Stimulus measures involving some 13 trillion yen ($118 billion) are designed to “accelerate restoration and recovery from natural disasters and steadily overcome downside risks of economy,” he said, in reference to powerful typhoons and torrential rains that hit the archipelago last year.
The Japanese economy “continues to post a moderate recovery” spurred by domestic demand, Aso said, citing improvement in the employment and income situations and rising corporate earnings.
But Aso, who doubles as deputy prime minister, cited “various uncertainties” such as trade tensions between the United States and China, as risk factors to the otherwise solid economy.

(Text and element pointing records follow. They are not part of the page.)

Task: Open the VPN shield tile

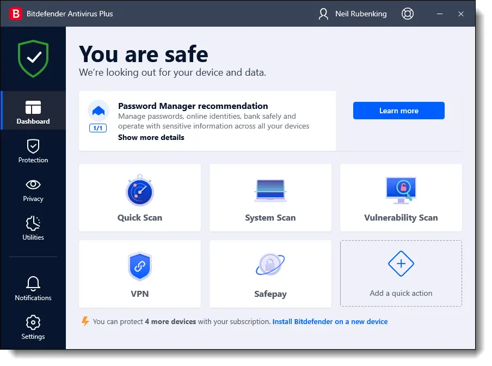Action: [x=140, y=274]
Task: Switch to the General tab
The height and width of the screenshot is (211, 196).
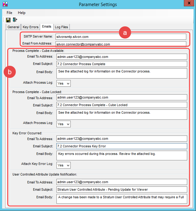Action: pos(13,27)
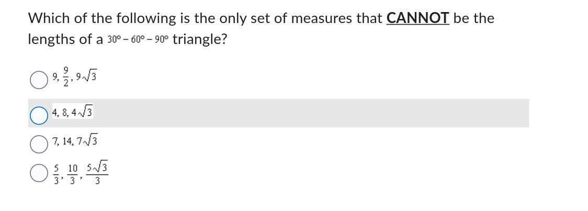588x211 pixels.
Task: Select the radio button for 9, 9/2, 9√3
Action: [x=38, y=80]
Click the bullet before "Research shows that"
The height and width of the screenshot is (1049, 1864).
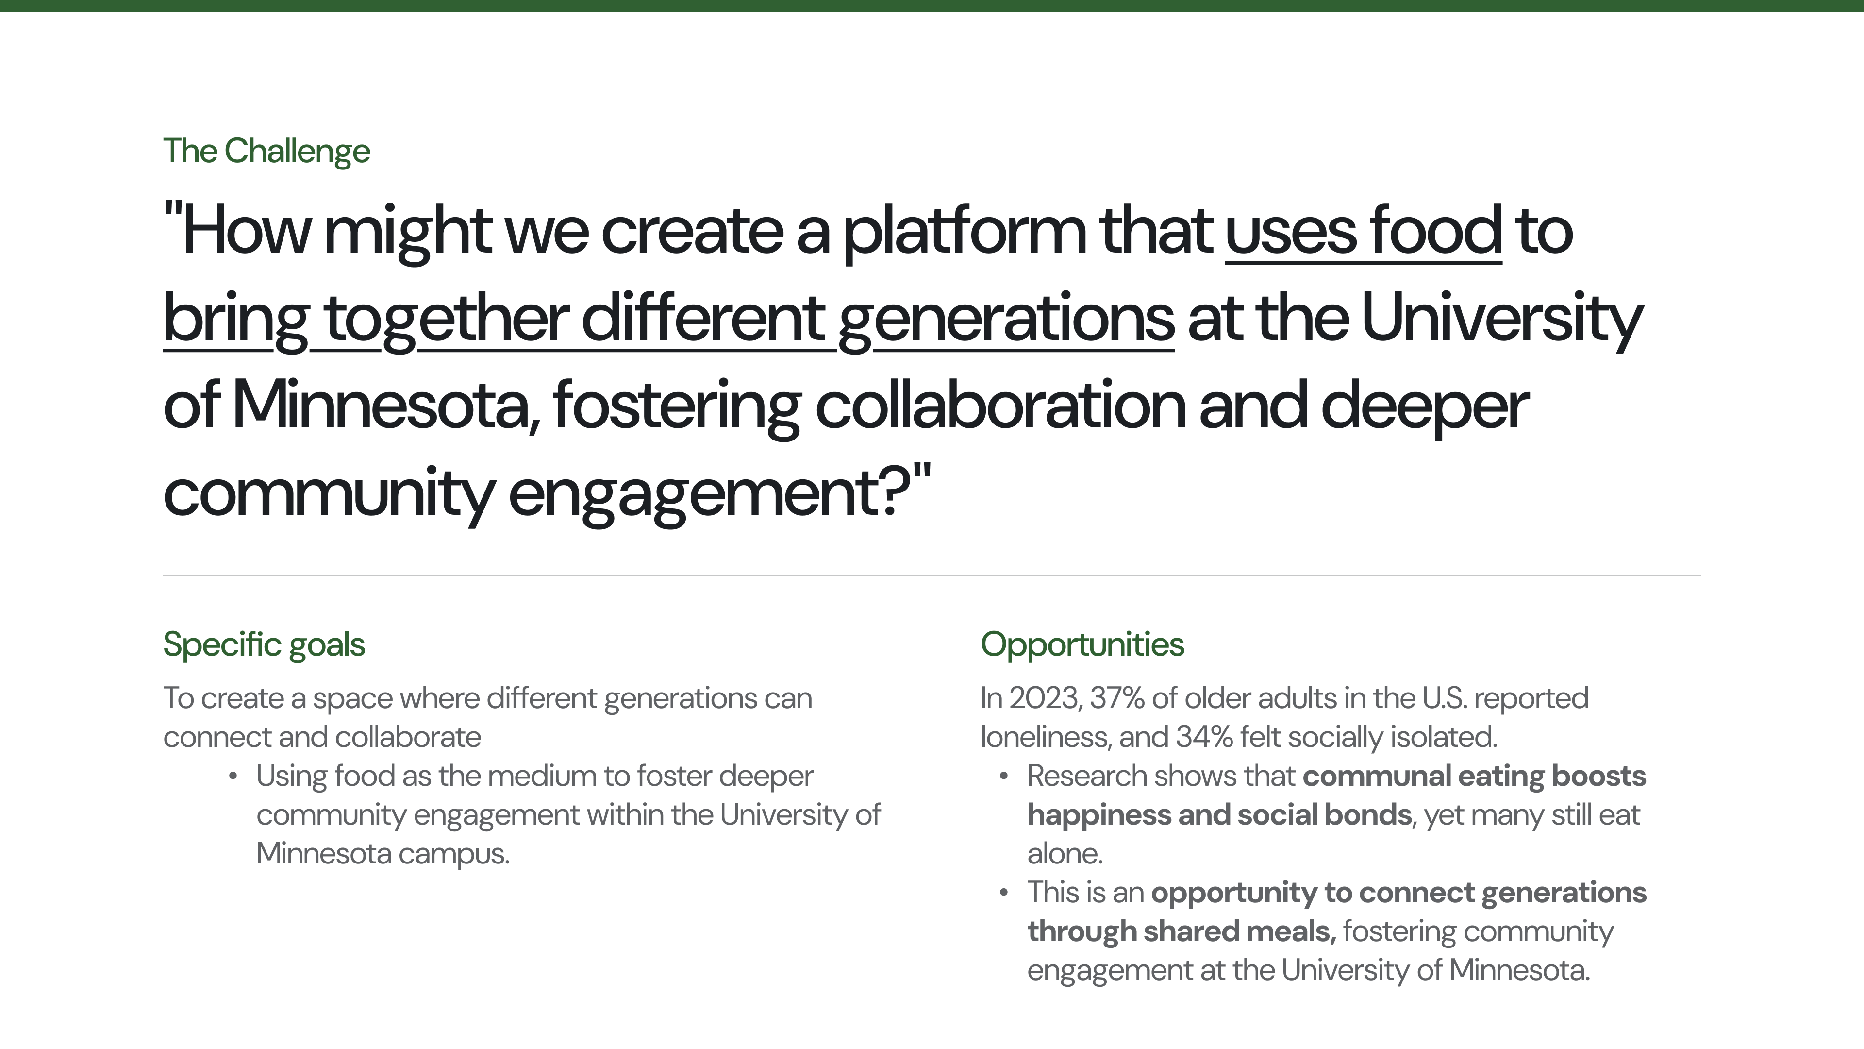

To achieve sustainable growth, Aso asked fellow lawmakers for swift enactment of the state budget for fiscal 2020, which will start in April, and a supplementary budget for fiscal 2019.
The record 102.66 trillion yen fiscal 2020 budget features 1.67 trillion yen for social security and a 1.78 trillion yen outlay for measures to deal with the impact of October’s consumption tax increase, as well as measures to strengthen the country’s resilience against natural disasters.
The government raised the consumption tax by 2 percentage points to 10 percent, with proceeds from the higher tax rate expected to contribute to covering the increase in social security spending.
In a separate speech, Yasutoshi Nishimura, minister for economic and fiscal policy, expressed determination to push ahead with the “digital new deal” as a national strategy.
Nishimura called for “investment for the future” and reviews of existing systems to spur innovation for the development of post-5G communications networks, quantum technology and artificial intelligence as a means to achieving “smartization” of industries and people’s lives.
He also stressed the importance of fostering talent who will further innovation, pledging to create an environment in which each student is equipped with an information technology device and makes full use of it.
Nishimura said it will be vital for Japan, with a dwindling population, to actively take in foreign demand through free trade agreements such as the bilateral deal with the United States, the FTA with the European Union, and a revised Trans-Pacific Partnership, an 11-member regional FTA.
Such arrangements “create major (business) chances for midsized and small companies with high technology skills, as well as agriculture, forestry and fisheries industries that have produced safe and delicious foods,” he said.
Nishimura pledged Japan will play a “leading role” in expanding the Comprehensive and Progressive Agreement for Trans-Pacific Partnership, with economies such as Thailand, Taiwan and Britain expressing interest in joining.